*** Dataset content ***
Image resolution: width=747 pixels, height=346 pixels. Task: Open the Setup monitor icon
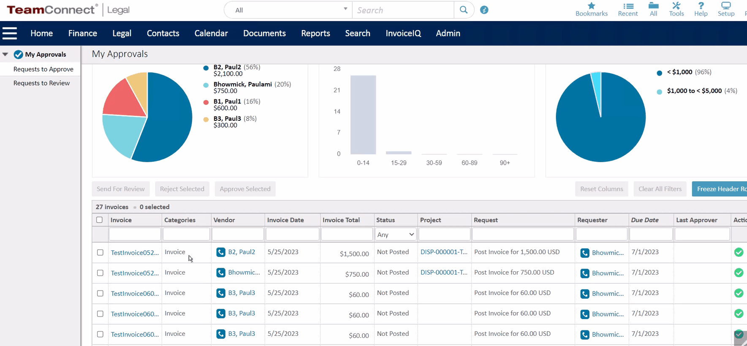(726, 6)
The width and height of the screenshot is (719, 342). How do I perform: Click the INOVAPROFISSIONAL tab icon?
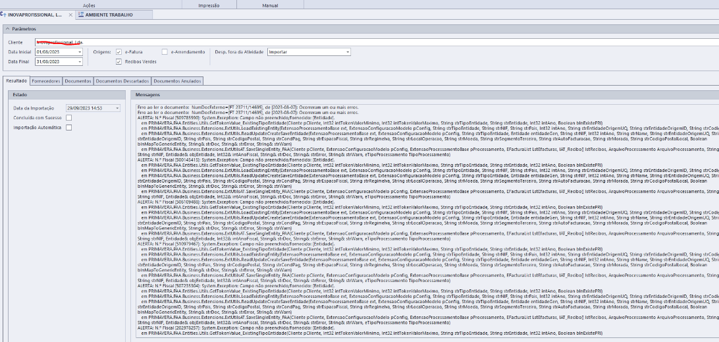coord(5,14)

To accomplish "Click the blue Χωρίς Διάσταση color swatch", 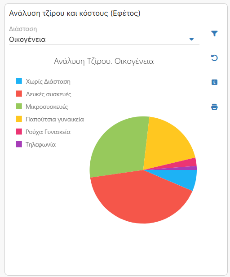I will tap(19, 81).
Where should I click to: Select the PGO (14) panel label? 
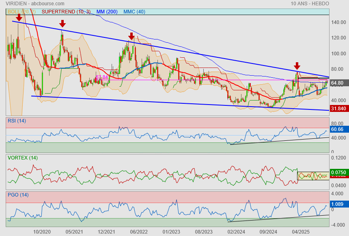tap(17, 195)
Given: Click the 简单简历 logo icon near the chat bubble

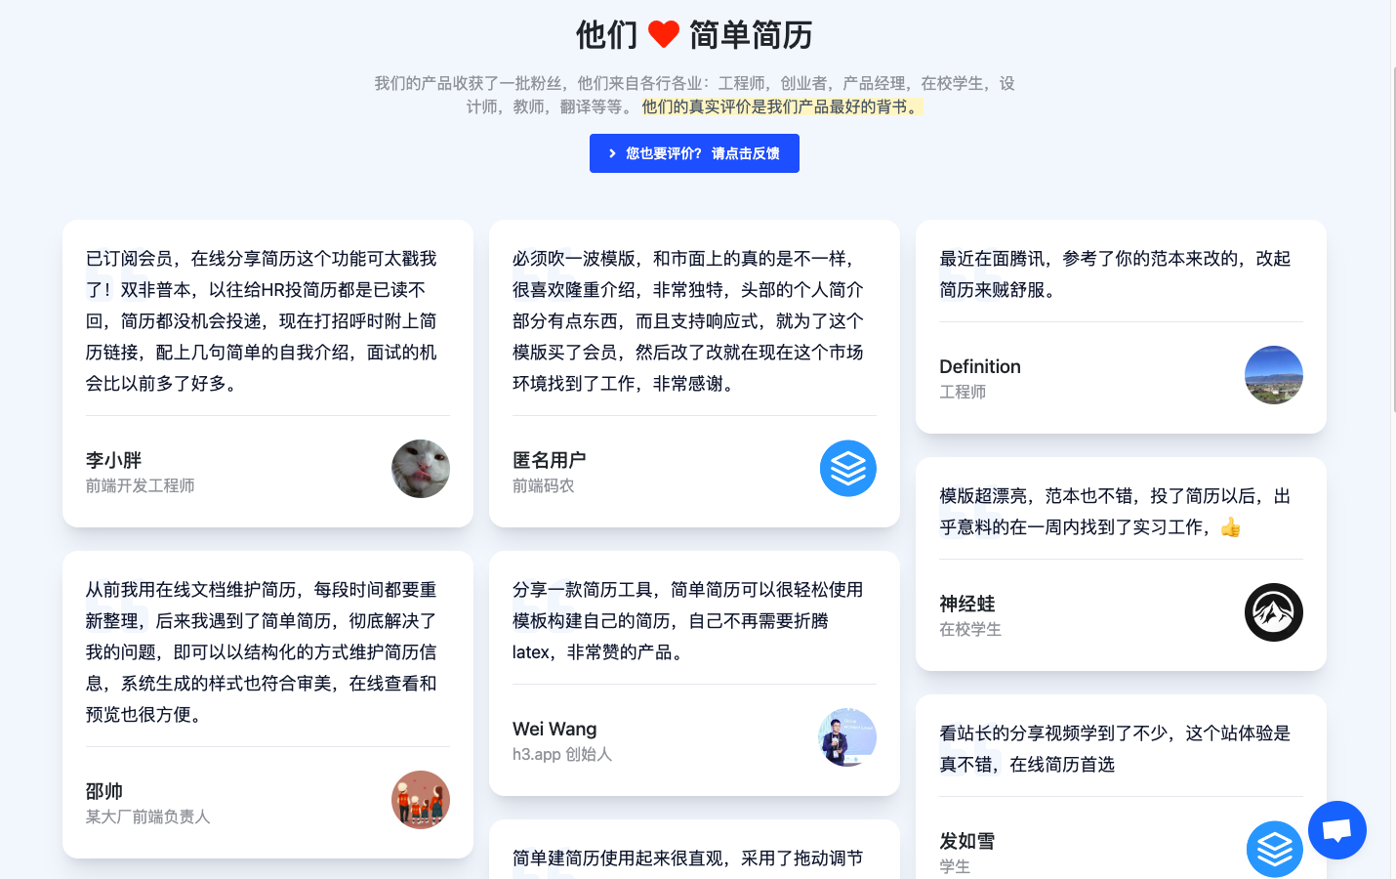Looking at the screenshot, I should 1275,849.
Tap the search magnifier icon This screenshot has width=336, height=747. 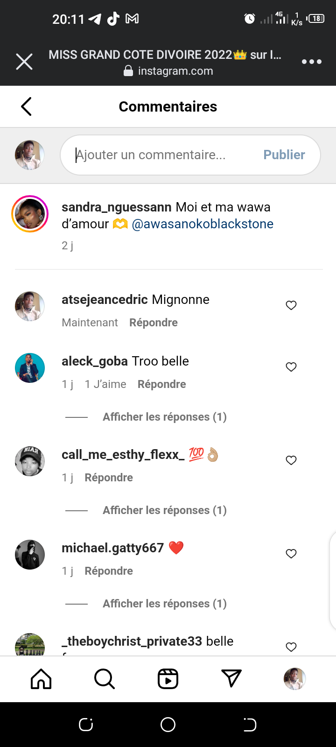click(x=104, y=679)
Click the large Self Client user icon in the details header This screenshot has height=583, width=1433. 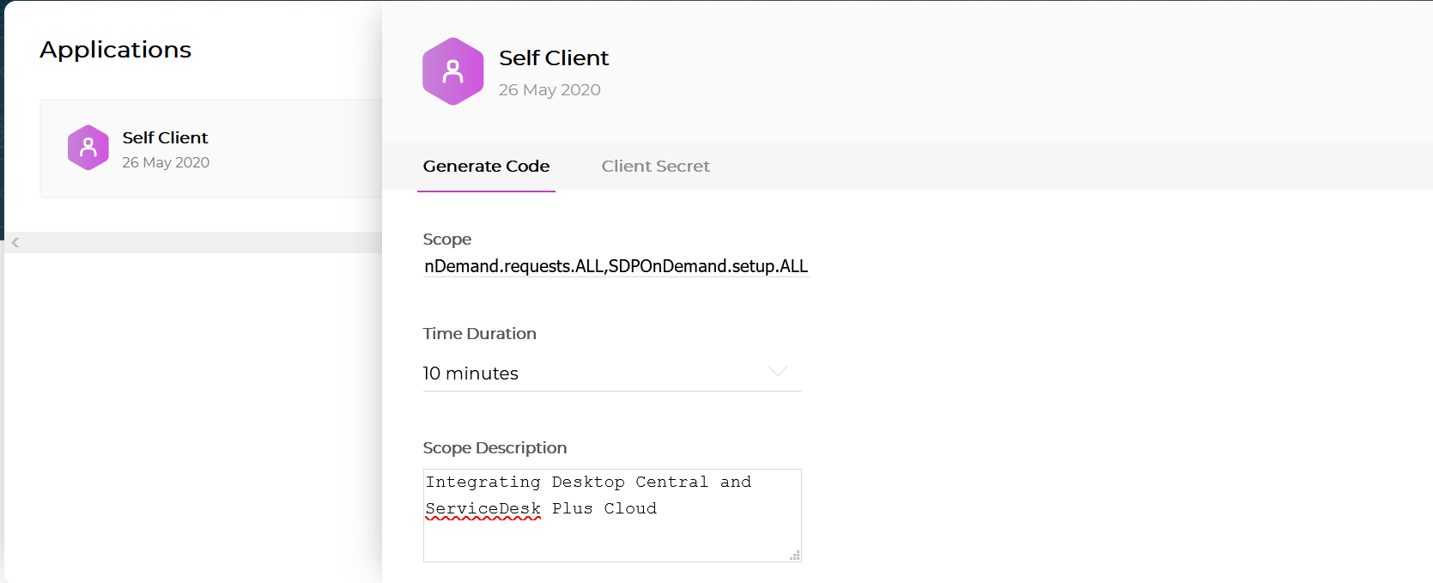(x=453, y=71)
***
*** Dataset content ***
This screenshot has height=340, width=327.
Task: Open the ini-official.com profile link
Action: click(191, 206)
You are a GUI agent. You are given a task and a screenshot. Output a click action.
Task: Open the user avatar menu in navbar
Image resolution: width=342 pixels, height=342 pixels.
***
*** Dataset content ***
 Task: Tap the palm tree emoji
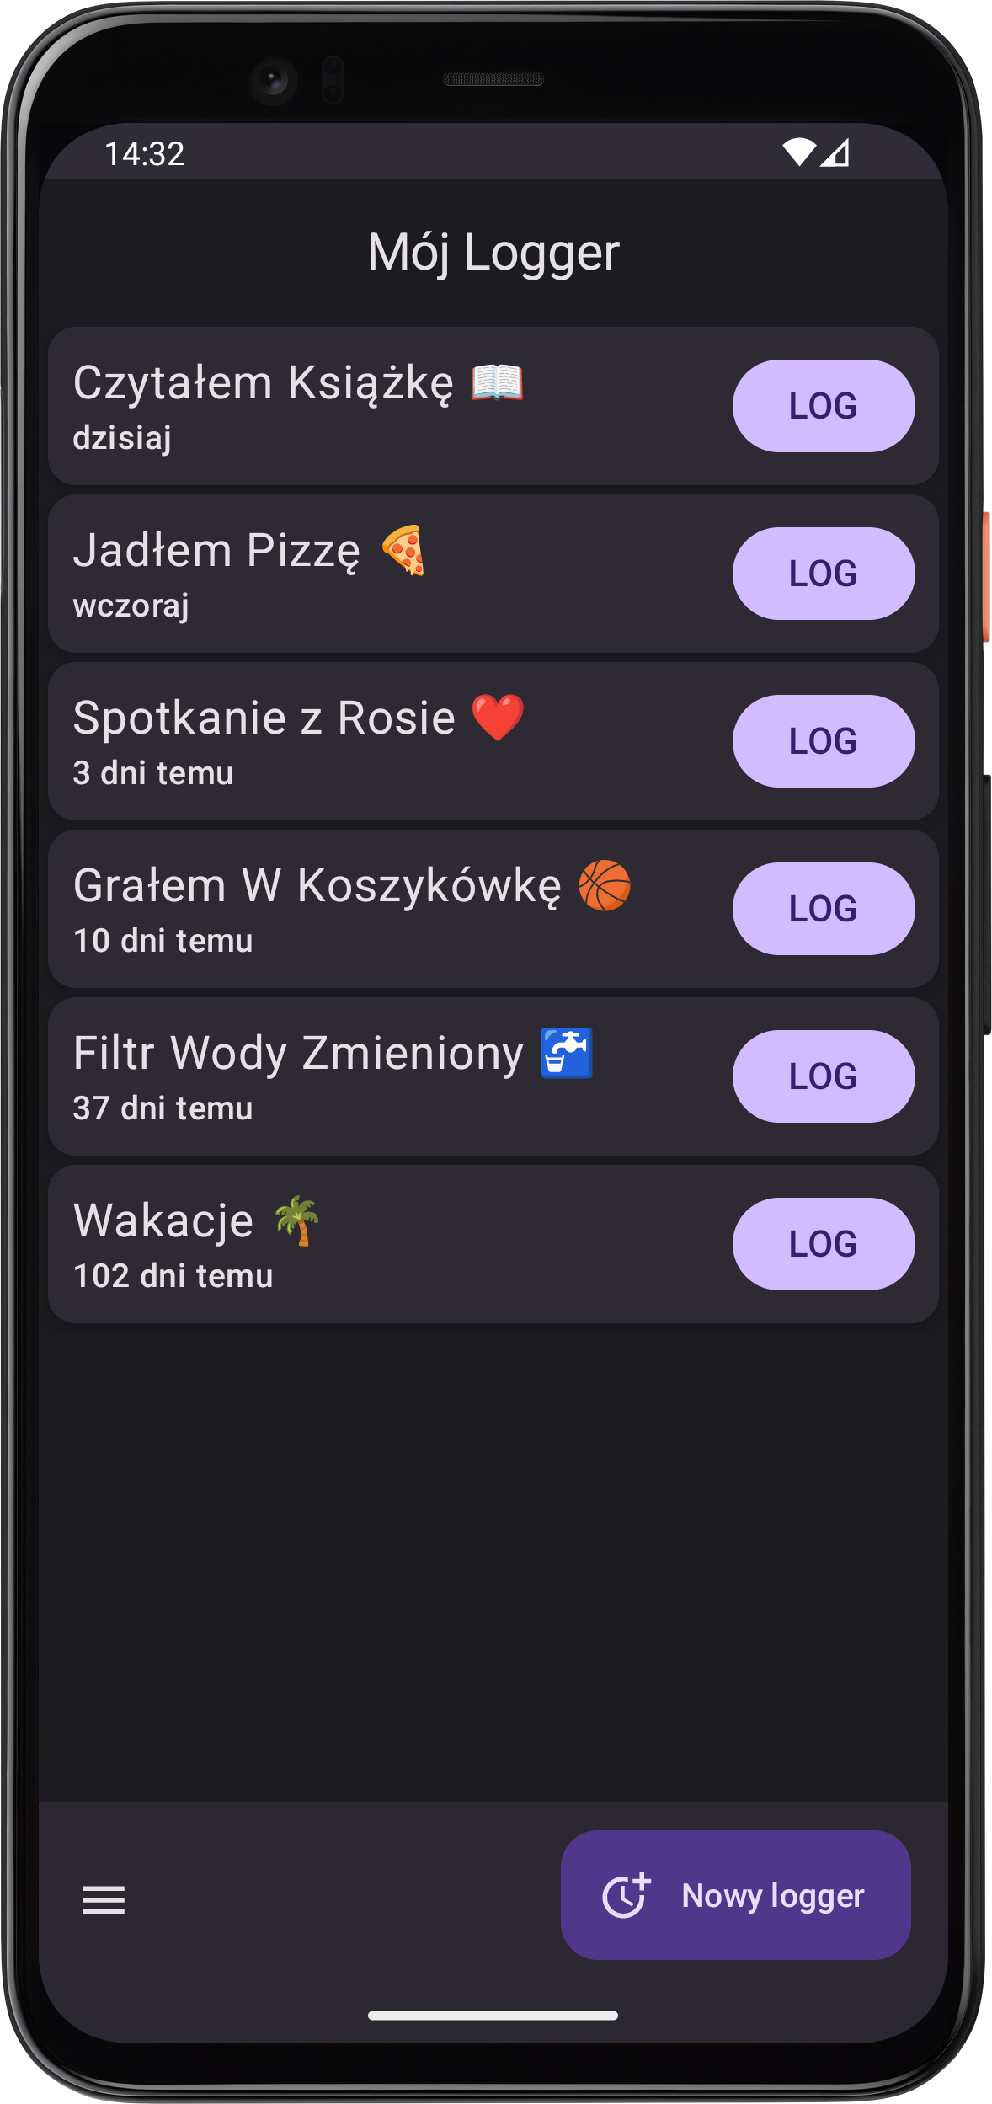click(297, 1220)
***
Your instructions:
Keep both end lines and retype everything in the records above from the line containing "You are a GUI" through the line containing "Image resolution: width=342", exactly, with nothing else.

Solved exercise:
You are a GUI agent. You are given a task and a screenshot. Output a click action.
Task: Open the user avatar menu in navbar
Image resolution: width=342 pixels, height=342 pixels.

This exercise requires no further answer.